THE PROBLEM
What is needed here is an exact repetition of the records below, beginning at the line that has "How do I perform: Click the APPLY button?" and stopping after the line that has "Task: Select Engineering".

Saved entries:

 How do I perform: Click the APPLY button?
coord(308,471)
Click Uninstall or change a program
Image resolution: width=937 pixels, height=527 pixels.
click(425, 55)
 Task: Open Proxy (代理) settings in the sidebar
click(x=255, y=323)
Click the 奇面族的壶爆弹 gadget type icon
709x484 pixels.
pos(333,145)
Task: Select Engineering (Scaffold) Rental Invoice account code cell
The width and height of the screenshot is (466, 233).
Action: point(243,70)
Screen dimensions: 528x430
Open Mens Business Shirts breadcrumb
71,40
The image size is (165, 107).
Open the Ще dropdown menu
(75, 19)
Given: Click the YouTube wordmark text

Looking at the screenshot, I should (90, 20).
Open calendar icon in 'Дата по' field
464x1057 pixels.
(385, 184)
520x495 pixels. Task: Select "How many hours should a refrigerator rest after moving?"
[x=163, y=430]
---
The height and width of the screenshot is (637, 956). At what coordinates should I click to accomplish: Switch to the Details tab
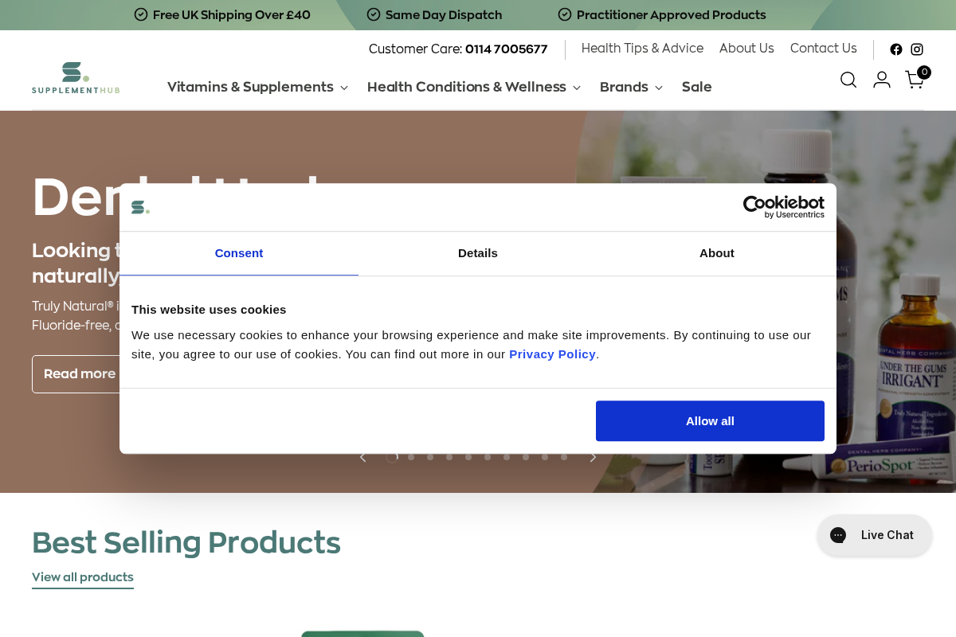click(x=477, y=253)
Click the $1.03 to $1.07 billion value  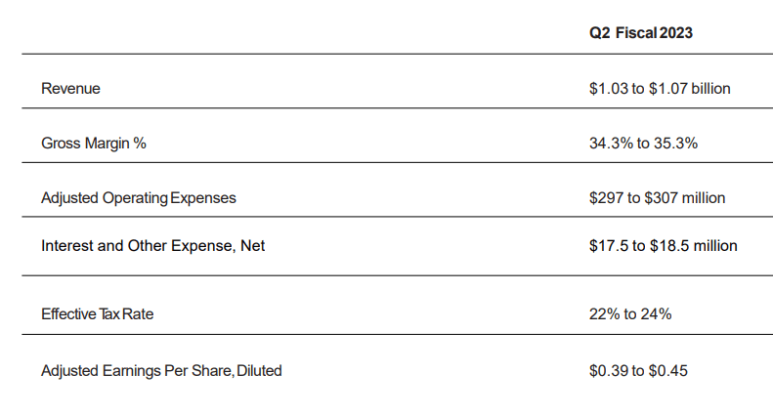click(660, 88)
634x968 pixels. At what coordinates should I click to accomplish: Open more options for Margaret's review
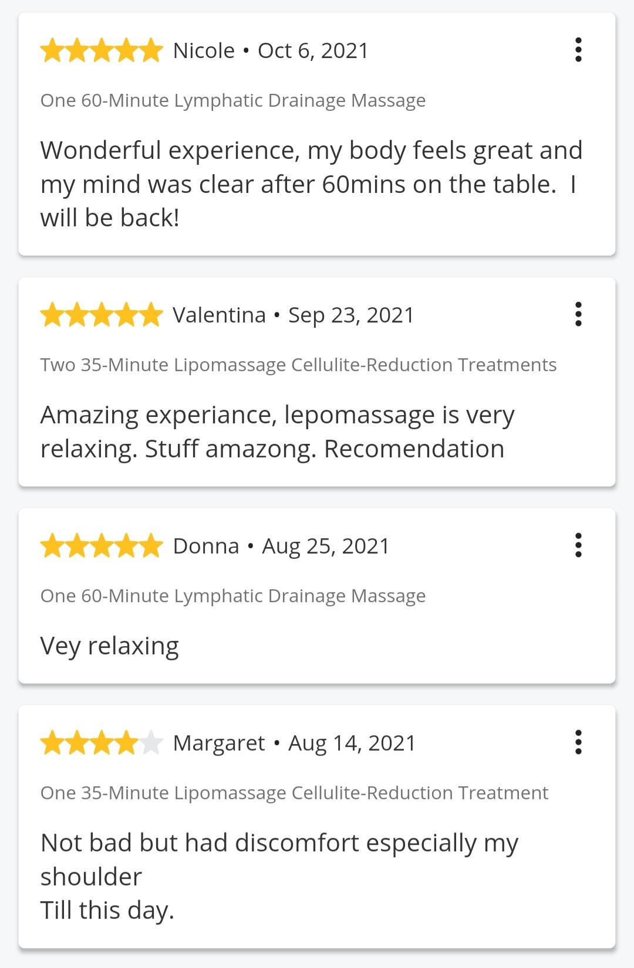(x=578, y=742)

SOLUTION
 How do I perform: Click the APPLY button?
coord(308,471)
Click Uninstall or change a program
Image resolution: width=937 pixels, height=527 pixels.
click(425, 55)
 Task: Open Proxy (代理) settings in the sidebar
click(x=255, y=323)
Click the 奇面族的壶爆弹 gadget type icon
709x484 pixels.
pos(333,145)
Task: Select Engineering (Scaffold) Rental Invoice account code cell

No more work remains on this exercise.